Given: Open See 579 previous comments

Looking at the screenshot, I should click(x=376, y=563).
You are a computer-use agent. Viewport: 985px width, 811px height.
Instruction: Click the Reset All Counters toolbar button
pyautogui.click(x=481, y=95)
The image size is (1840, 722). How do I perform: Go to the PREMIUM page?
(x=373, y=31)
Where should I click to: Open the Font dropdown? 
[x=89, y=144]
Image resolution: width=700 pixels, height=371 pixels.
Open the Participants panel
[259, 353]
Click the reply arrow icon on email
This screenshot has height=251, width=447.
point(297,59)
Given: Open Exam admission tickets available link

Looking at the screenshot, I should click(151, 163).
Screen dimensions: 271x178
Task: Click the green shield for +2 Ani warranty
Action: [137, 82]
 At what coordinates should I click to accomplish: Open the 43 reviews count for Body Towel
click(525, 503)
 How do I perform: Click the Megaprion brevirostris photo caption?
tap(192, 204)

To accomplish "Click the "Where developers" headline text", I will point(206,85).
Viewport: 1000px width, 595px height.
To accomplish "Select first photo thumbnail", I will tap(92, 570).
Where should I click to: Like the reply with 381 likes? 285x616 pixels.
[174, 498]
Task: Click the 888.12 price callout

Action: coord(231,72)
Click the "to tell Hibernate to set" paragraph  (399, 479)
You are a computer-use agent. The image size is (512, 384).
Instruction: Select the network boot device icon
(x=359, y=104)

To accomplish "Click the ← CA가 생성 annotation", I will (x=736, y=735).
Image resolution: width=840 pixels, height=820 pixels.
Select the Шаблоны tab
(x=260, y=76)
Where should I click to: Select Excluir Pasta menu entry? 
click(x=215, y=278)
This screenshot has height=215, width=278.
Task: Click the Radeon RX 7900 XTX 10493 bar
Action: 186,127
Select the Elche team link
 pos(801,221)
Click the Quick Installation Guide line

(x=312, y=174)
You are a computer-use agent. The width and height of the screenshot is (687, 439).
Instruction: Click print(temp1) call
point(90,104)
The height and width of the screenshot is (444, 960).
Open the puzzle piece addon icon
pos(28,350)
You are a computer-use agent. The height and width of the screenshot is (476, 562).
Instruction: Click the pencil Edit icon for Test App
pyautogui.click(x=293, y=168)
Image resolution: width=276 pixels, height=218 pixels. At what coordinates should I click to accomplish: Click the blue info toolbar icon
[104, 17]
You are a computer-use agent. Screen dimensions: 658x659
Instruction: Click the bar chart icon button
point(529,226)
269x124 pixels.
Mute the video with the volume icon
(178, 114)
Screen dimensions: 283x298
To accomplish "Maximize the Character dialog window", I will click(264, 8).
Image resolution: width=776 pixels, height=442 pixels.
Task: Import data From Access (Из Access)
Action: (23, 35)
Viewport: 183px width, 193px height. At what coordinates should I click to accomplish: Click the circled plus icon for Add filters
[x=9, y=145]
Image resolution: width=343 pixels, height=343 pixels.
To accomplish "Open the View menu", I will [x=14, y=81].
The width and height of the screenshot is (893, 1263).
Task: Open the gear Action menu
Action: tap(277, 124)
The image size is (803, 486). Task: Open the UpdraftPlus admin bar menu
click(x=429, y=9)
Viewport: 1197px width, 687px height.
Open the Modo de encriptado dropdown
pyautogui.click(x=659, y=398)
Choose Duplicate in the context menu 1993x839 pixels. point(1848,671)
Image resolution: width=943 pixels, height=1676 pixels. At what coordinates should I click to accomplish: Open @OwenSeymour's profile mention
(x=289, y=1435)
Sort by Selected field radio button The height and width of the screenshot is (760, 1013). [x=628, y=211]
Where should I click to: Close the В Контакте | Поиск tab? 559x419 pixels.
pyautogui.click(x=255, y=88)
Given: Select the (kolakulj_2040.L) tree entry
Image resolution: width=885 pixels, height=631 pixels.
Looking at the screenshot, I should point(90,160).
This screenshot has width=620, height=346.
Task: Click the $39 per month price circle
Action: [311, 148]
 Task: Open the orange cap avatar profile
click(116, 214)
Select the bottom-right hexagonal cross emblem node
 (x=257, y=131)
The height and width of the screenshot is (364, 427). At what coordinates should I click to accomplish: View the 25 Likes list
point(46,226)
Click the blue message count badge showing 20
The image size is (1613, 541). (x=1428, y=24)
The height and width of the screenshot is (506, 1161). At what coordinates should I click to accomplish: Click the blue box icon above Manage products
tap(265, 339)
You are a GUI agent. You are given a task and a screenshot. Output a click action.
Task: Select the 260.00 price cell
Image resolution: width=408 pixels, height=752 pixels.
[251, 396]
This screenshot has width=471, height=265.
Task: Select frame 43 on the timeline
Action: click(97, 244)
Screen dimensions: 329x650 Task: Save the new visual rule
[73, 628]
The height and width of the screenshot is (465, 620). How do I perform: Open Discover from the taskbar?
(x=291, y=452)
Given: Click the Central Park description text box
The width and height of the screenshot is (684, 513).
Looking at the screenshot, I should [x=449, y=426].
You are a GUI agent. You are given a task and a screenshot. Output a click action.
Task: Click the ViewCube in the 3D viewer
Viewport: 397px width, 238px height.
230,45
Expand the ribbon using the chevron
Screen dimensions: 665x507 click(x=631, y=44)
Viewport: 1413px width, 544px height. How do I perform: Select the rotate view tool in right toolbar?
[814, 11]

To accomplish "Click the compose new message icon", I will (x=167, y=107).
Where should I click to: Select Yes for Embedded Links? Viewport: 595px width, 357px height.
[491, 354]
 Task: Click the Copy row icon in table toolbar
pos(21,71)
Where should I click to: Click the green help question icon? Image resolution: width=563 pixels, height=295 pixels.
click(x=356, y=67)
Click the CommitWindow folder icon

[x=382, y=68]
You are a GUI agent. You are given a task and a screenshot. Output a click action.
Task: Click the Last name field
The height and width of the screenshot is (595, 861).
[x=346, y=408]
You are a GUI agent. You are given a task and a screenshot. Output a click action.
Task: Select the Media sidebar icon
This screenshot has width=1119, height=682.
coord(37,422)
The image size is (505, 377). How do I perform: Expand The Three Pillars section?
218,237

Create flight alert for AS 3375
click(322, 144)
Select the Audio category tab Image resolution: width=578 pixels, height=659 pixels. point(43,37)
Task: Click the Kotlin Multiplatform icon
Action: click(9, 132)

* **EXERCISE**
The entire listing must be repeated without a single change.

* **SOLUTION BELOW**
Given: Open See 579 previous comments

Looking at the screenshot, I should click(x=376, y=563).
You are a computer-use agent. Viewport: 985px width, 811px height.
Instruction: Click the Reset All Counters toolbar button
pyautogui.click(x=481, y=95)
The image size is (1840, 722). How do I perform: Go to the PREMIUM page?
(x=373, y=31)
Where should I click to: Open the Font dropdown? 
[x=89, y=144]
Image resolution: width=700 pixels, height=371 pixels.
Open the Participants panel
[259, 353]
Click the reply arrow icon on email
This screenshot has height=251, width=447.
point(297,59)
Given: Open Exam admission tickets available link

Looking at the screenshot, I should click(151, 163).
Screen dimensions: 271x178
Task: Click the green shield for +2 Ani warranty
Action: [137, 82]
 At what coordinates should I click to accomplish: Open the 43 reviews count for Body Towel
click(525, 503)
 How do I perform: Click the Megaprion brevirostris photo caption?
tap(192, 204)

To accomplish "Click the "Where developers" headline text", I will point(206,85).
Viewport: 1000px width, 595px height.
To accomplish "Select first photo thumbnail", I will tap(92, 570).
Where should I click to: Like the reply with 381 likes? 285x616 pixels.
[174, 498]
Task: Click the 888.12 price callout

Action: coord(231,72)
Click the "to tell Hibernate to set" paragraph  (399, 479)
You are a computer-use agent. The image size is (512, 384).
Instruction: Select the network boot device icon
(x=359, y=104)

To accomplish "Click the ← CA가 생성 annotation", I will (x=736, y=735).
Image resolution: width=840 pixels, height=820 pixels.
Select the Шаблоны tab
(x=260, y=76)
Where should I click to: Select Excluir Pasta menu entry? 
click(x=215, y=278)
This screenshot has height=215, width=278.
Task: Click the Radeon RX 7900 XTX 10493 bar
Action: 186,127
Select the Elche team link
 pos(801,221)
Click the Quick Installation Guide line

(x=312, y=174)
You are a computer-use agent. The width and height of the screenshot is (687, 439).
Instruction: Click print(temp1) call
point(90,104)
The height and width of the screenshot is (444, 960).
Open the puzzle piece addon icon
pos(28,350)
You are a computer-use agent. The height and width of the screenshot is (476, 562).
Instruction: Click the pencil Edit icon for Test App
pyautogui.click(x=293, y=168)
Image resolution: width=276 pixels, height=218 pixels. At what coordinates should I click to accomplish: Click the blue info toolbar icon
[104, 17]
You are a computer-use agent. Screen dimensions: 658x659
Instruction: Click the bar chart icon button
point(529,226)
269x124 pixels.
Mute the video with the volume icon
(178, 114)
Screen dimensions: 283x298
To accomplish "Maximize the Character dialog window", I will click(264, 8).
Image resolution: width=776 pixels, height=442 pixels.
Task: Import data From Access (Из Access)
Action: (23, 35)
Viewport: 183px width, 193px height. At what coordinates should I click to accomplish: Click the circled plus icon for Add filters
[x=9, y=145]
Image resolution: width=343 pixels, height=343 pixels.
To accomplish "Open the View menu", I will [x=14, y=81].
The width and height of the screenshot is (893, 1263).
Task: Open the gear Action menu
Action: tap(277, 124)
The image size is (803, 486). Task: Open the UpdraftPlus admin bar menu
click(x=429, y=9)
Viewport: 1197px width, 687px height.
Open the Modo de encriptado dropdown
pyautogui.click(x=659, y=398)
Choose Duplicate in the context menu 1993x839 pixels. point(1848,671)
Image resolution: width=943 pixels, height=1676 pixels. At what coordinates should I click to accomplish: Open @OwenSeymour's profile mention
(x=289, y=1435)
Sort by Selected field radio button The height and width of the screenshot is (760, 1013). [x=628, y=211]
Where should I click to: Close the В Контакте | Поиск tab? 559x419 pixels.
pyautogui.click(x=255, y=88)
Given: Select the (kolakulj_2040.L) tree entry
Image resolution: width=885 pixels, height=631 pixels.
Looking at the screenshot, I should point(90,160).
This screenshot has width=620, height=346.
Task: Click the $39 per month price circle
Action: [311, 148]
 Task: Open the orange cap avatar profile
click(116, 214)
Select the bottom-right hexagonal cross emblem node
 (x=257, y=131)
The height and width of the screenshot is (364, 427). At what coordinates should I click to accomplish: View the 25 Likes list
point(46,226)
Click the blue message count badge showing 20
The image size is (1613, 541). (x=1428, y=24)
The height and width of the screenshot is (506, 1161). At what coordinates should I click to accomplish: Click the blue box icon above Manage products
tap(265, 339)
You are a GUI agent. You are given a task and a screenshot. Output a click action.
Task: Select the 260.00 price cell
Image resolution: width=408 pixels, height=752 pixels.
[251, 396]
This screenshot has width=471, height=265.
Task: Select frame 43 on the timeline
Action: click(97, 244)
Screen dimensions: 329x650 Task: Save the new visual rule
[73, 628]
The height and width of the screenshot is (465, 620). How do I perform: Open Discover from the taskbar?
(x=291, y=452)
Given: Click the Central Park description text box
The width and height of the screenshot is (684, 513).
Looking at the screenshot, I should [x=449, y=426].
You are a GUI agent. You are given a task and a screenshot. Output a click action.
Task: Click the ViewCube in the 3D viewer
Viewport: 397px width, 238px height.
230,45
Expand the ribbon using the chevron
Screen dimensions: 665x507 click(x=631, y=44)
Viewport: 1413px width, 544px height. How do I perform: Select the rotate view tool in right toolbar?
[814, 11]

To accomplish "Click the compose new message icon", I will (x=167, y=107).
Where should I click to: Select Yes for Embedded Links? Viewport: 595px width, 357px height.
[491, 354]
 Task: Click the Copy row icon in table toolbar
pos(21,71)
Where should I click to: Click the green help question icon? Image resolution: width=563 pixels, height=295 pixels.
click(x=356, y=67)
Click the CommitWindow folder icon

[x=382, y=68]
You are a GUI agent. You are given a task and a screenshot. Output a click action.
Task: Click the Last name field
The height and width of the screenshot is (595, 861).
[x=346, y=408]
You are a GUI agent. You are given a task and a screenshot. Output a click action.
Task: Select the Media sidebar icon
This screenshot has width=1119, height=682.
coord(37,422)
The image size is (505, 377). How do I perform: Expand The Three Pillars section?
218,237

Create flight alert for AS 3375
click(322, 144)
Select the Audio category tab Image resolution: width=578 pixels, height=659 pixels. point(43,37)
Task: Click the Kotlin Multiplatform icon
Action: click(9, 132)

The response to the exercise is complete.